The labeling provision led many U.S. processors to stop buying animals born in Canada, which cost that nation’s livestock industry millions of dollars, according to Canadian farmer and rancher groups. Many are losing money, according to Gordon Cove, the chief executive officer of Alberta’s provincial Livestock and Meat Agency.

‘Negative Impact’

“It will have a negative impact on us,” Cove said during a telephone interview from Red Deer, Alberta. “It’s more restrictive. We’re just not being treated fairly.”

Canada and Mexico told the WTO the label program discriminated against their products.

“USDA remains confident that these changes will improve the overall operation of the program,” Agriculture Secretary Tom Vilsack said yesterday in a statement. The revised rule also will bring the labeling program “into compliance with U.S. international trade obligations,” he said.

Canadian livestock exports to the U.S. totaled $1 billion in 2012, up 26 percent from the previous year, Statistics Canada data show. Five years ago, exports totaled $1.6 billion.

The rule bans the mingling of meat cuts of commodities from different nations, according to the USDA regulation to be published in tomorrow’s Federal Register.

Regulatory Uncertainty

Meatpackers including Springdale, Arkansas-based Tyson, the biggest U.S. meat processor, Cargill Inc. and hog producer Smithfield Foods Inc. will face regulatory uncertainty because of the decision, said Mark Dopp, general counsel for the American Meat Institute, a trade group based in Washington.

“It is incomprehensible that USDA would finalize a controversial rule that stands to harm American agriculture, when comments on the proposal made clear how deeply and negatively it will impact U.S. meat companies and livestock producers,” Dopp said in a conference call with reporters.

The rule, which “is more costly, complex and burdensome than the earlier version, when WTO and our trading partners have sent strong signals that this is no ‘fix,’ shows a reckless disregard for trade relations and for companies,” Dopp said.

Canada and Mexico said the label requirement imposed unjust costs on their exports. WTO judges agreed last year that beef and pork from Canada and Mexico were treated less favorably than the same U.S. products.

Press officials at Mexico’s agriculture ministry didn’t respond to e-mail messages and phone calls requesting comment.

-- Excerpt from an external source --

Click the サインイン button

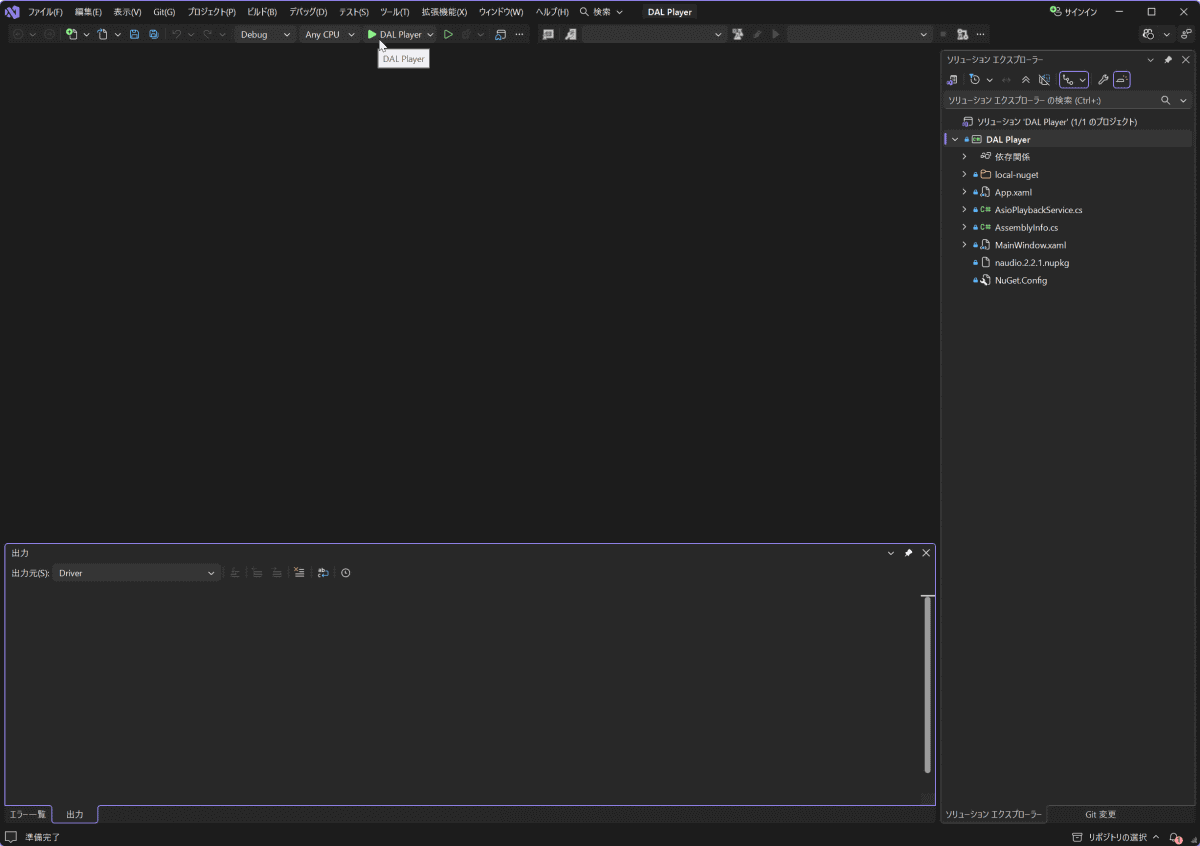(x=1073, y=12)
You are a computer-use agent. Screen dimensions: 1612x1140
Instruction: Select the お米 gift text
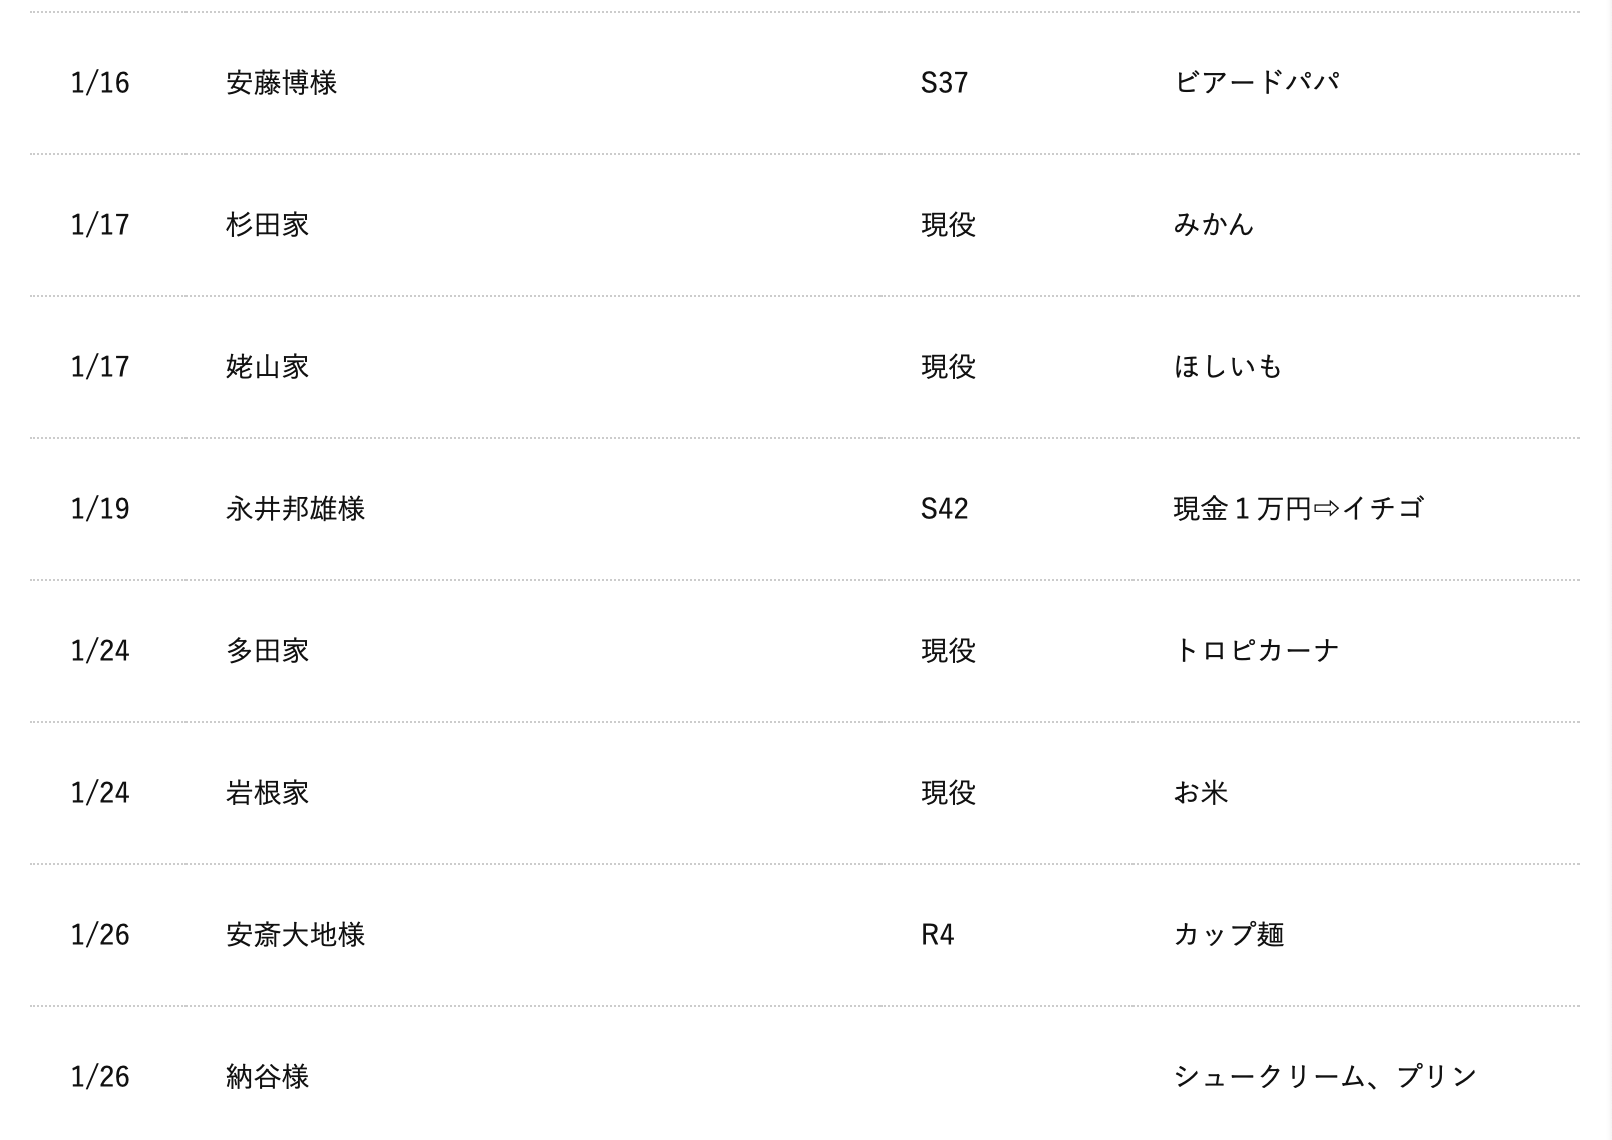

The National Farmers Union, a U.S. group that has supported the labeling, in a statement welcomed the move to tighten rather than scrap the rule, an approach the Mexican and Canadian governments have criticized.

Union President Roger Johnson praised the “proactive approach” to comply with the WTO “by providing more information on the origins of our food, instead of simply watering down the process.”